“Non devono arrestare Lucano, ma gli ‘ndranghetisti, quelli che ci bruciano le macchine, ci minacciano”. Michele Conia, sindaco di Cinquefrondi, riporta tutti alla realtà del territorio. Se a Milano o a Roma l’arresto del sindaco di Riace sembra un attacco a un modello ideale, qui, tra il fango delle strade della locride, è un gesto surreale.
Siamo in una terra di omicidi impuniti, sequestri di persona, strade interrotte per appalti mai conclusi, clan violenti e territorio devastato. D’estate, spiagge bellissime rimangono deserte. D’inverno, i torrenti si gonfiano e trascinano via tutto.
Ci sono nomi e cognomi precisi, responsabilità semplici da individuare. C’è una linea precisa di demarcazione tra chi si arricchisce con i crimini e chi lascia la terra dove è nato. Oggi come sessanta anni fa.
Lucano ha rotto l’isolamento, per prima cosa. Ha trasformato l’idea di accoglienza negli anni in cui prevaleva l’idea della reclusione, del grande centro con grandi numeri, del controllo e della catena di montaggio.

“Sono un frutto del modello Riace, con il fuoco nell’anima, Mimmo mi ha dato la pace nel cuore”, dice un ragazzo africano riassumendo in poche parole quello che è accaduto. Ma Riace non è un’isola felice o una città utopica, perché ovviamente risente delle contraddizioni del territorio e di quelle della nazione. Ed è positivo che sia così.
Sul merito della accuse, le risposte non mancano. La Procura contesta a Lucano di aver affidato il servizio dei rifiuti a cooperative non iscritte all’albo regionale, ma “quell’albo non era operativo”, risponde il sindaco. Gli contestano matrimoni fittizi, ma ne ha celebrato solo uno, reale. E tutto nasce dopo la morte di Becky Moses, passata dalla cessazione dell’accoglienza a Riace alla morte bruciata viva nella baraccopoli di Rosarno (“Avevo l’incubo di Becky”, spiega).

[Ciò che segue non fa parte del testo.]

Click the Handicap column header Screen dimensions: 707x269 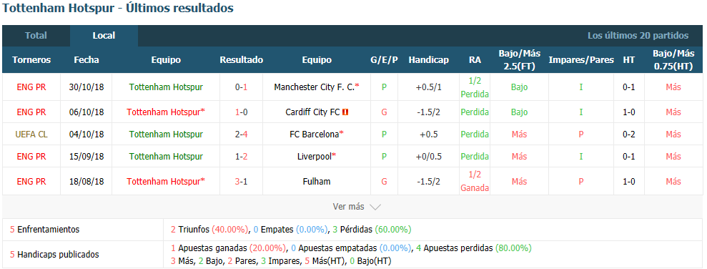pyautogui.click(x=429, y=60)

Con il fuoco nell’anima, Mimmo mi ha dato pace nel cuore
Peppino Lavorato, 80 anni, ex sindaco di Rosarno, tiene vivo il filo rosso della memoria: “Questa giornata mi ricorda il 22 ottobre 1972, quando gli operai del nord scesero a Reggio Calabria per una imponente manifestazione. Fu l’inizio della fine per i fascisti del ‘boia chi molla’”.

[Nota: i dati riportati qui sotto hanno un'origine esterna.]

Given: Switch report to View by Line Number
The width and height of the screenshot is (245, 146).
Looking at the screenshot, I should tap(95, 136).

Era la manifestazione cantata da Giovanna Marini ne “I treni per Reggio Calabria”, quando il convoglio fu rallentato dagli allarmi di bombe fasciste sui binari. Oggi non c’è nulla di simile, ma arrivare non è ancora facile tra l’alluvione di Lamezia (una madre e due bambini morti) e le tante strade interrotte.

In tanti condividono la sensazione di Lavorato. L’onda nera ha raggiunto il suo punto di non ritorno con l’arresto del sindaco. Chi partecipa alla manifestazione sente che si tratta di una giornata storica, l’inizio della fine per un razzismo che si è fatto istituzione. Sbaglieranno? Meglio un errore che vivere di rassegnazione.
Alla partenza dei pullman, una signora di Reggio Calabria dice: “Fate bene a manifestare, i calabresi non sono razzisti come dicono”. È la sindrome da accerchiamento che ancora condiziona la città. Lo spirito internazionale di Riace non ha contagiato tutti. Nel messaggio letto dal palco, Lucano dice: “Vorrei dire a tutto il mondo che non ho niente di cui vergognarmi”. Tutto il mondo lo sa già. Ora serve il timbro delle istituzioni.